18 November 2013 - Martin Larsson (EPFL)

Polynomial preserving diffusions and models of the term structure
Polynomial preserving processes are multivariate Markov processes that extend the important class of affine processes. They are defined by the property that the semigroup leaves the space of polynomials of degree at most $n$ invariant, for each $n$, which lends significant tractability to models based on these processes. In this talk I will discuss existence and uniqueness of polynomial preserving diffusions, a task which is made nontrivial due to degenerate and non-Lipschitz diffusion coefficients, as well as a complicated geometric structure of the state space. I will then discuss how polynomial preserving processes can be used to build term structure models that accommodate three features that are otherwise difficult to combine: nonnegative short rates, tractable swaption pricing, and unspanned factors affecting volatility and risk premia.

11 November 2013 -Claudio Fontana (INRIA Paris)

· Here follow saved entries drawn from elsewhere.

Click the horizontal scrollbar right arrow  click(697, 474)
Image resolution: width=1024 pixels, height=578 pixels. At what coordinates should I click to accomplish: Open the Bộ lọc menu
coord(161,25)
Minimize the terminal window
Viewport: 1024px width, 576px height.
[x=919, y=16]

On honest times and arbitrage possibilities
In the context of a general continuous financial market model, we study whether the additional information associated with an honest time T gives rise to arbitrage profits. By relying on the theory of progressive enlargement of filtrations, we explicitly show that arbitrage profits can never be realised strictly before T, while classical arbitrage opportunities can be realised exactly at T as well as after T. Moreover, arbitrages of the first kind can only be obtained by starting to trade as soon as T occurs. We carefully study the behavior of local martingale deflators and consider no-arbitrage-type conditions weaker than no free lunch with vanishing risk. Finally, we discuss extensions of the theory to the case of general semi martingale models.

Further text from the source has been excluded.